Recursively build the graph for the left and right half of the array. Then we only need to connect vertices $$$i$$$ in the left half to $$$j$$$ in the right half with the correct costs. We can split the absolute value in two cases, where $$$a_i \geq a_j$$$ and $$$a_i < a_j$$$.

For this we make extra paths with fake vertices in the "middle" of the two halves of the array of length n. One path has directed edges up and one has directed edges down, with infinite capacity and zero cost. The vertices in the paths correspond to the sorted array of a. Now we connect all $$$a_i$$$ in the left half to the correct fake vertex of each path, with cost $$$-a_i$$$ and cost $$$a_i$$$ respectively. All $$$a_j$$$ in the right half receive an edge from some vertex of both paths, with cost $$$a_j$$$ and $$$-a_j$$$. This construction turns out to make all costs between $$$a_i$$$ and $$$a_j$$$ pairs exactly $$$|a_i-a_j|$$$.
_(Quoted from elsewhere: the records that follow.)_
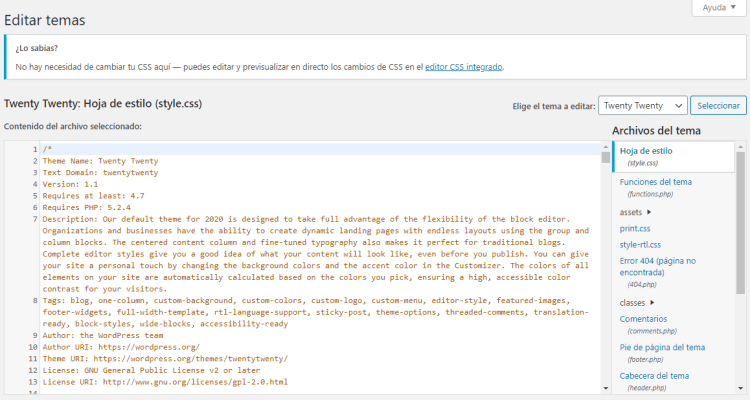Click the arrow icon next to classes
750x400 pixels.
[651, 302]
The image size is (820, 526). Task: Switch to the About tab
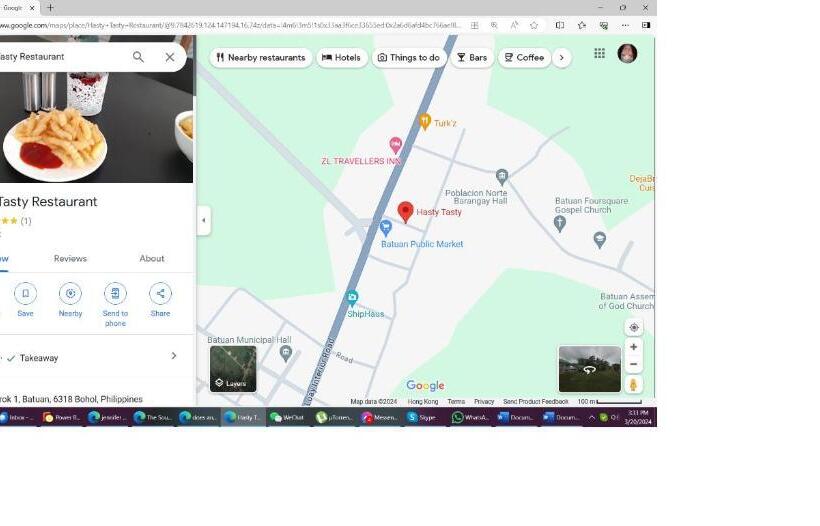pos(152,258)
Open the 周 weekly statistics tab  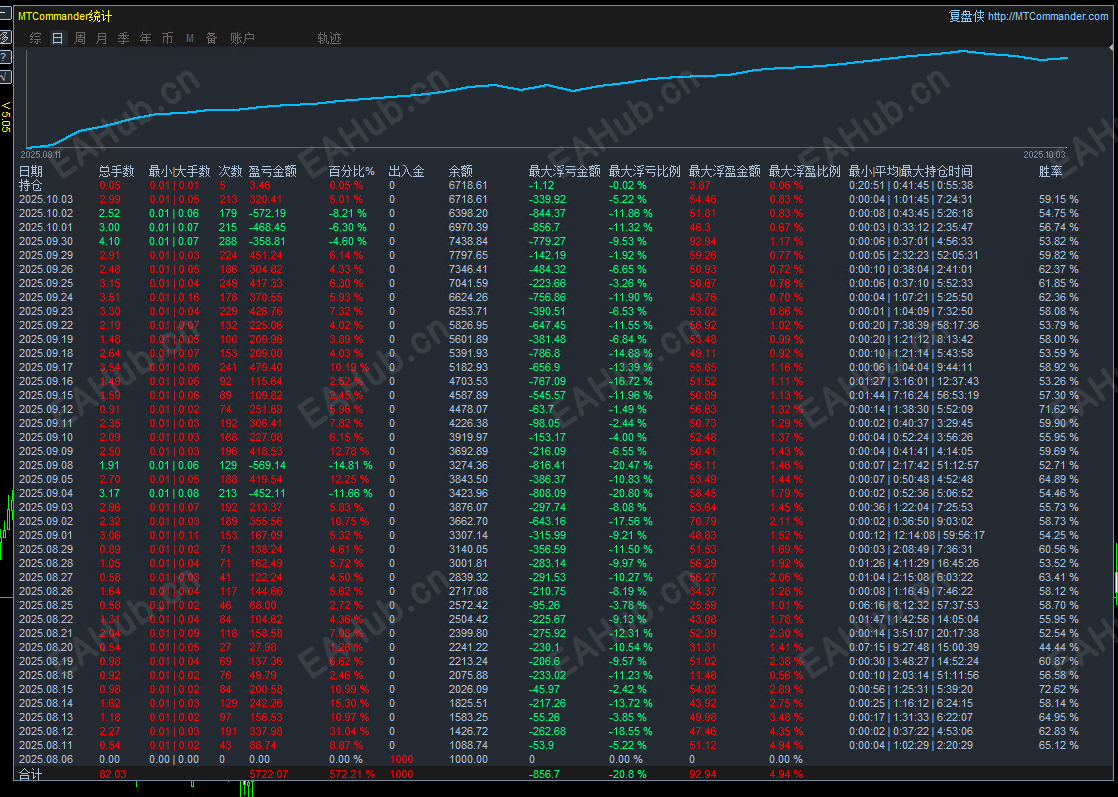79,38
Edit: This doesn't encourage that all crops are used, so I think if you add a large negative number to all the outgoing edges out of each of the crops, the mincost flow of size k, will use the maximum number of edges (which we need if we want the k paths together to cover all the crops). Also I forgot to specify that of course we need to connect all the crops to the source and sink.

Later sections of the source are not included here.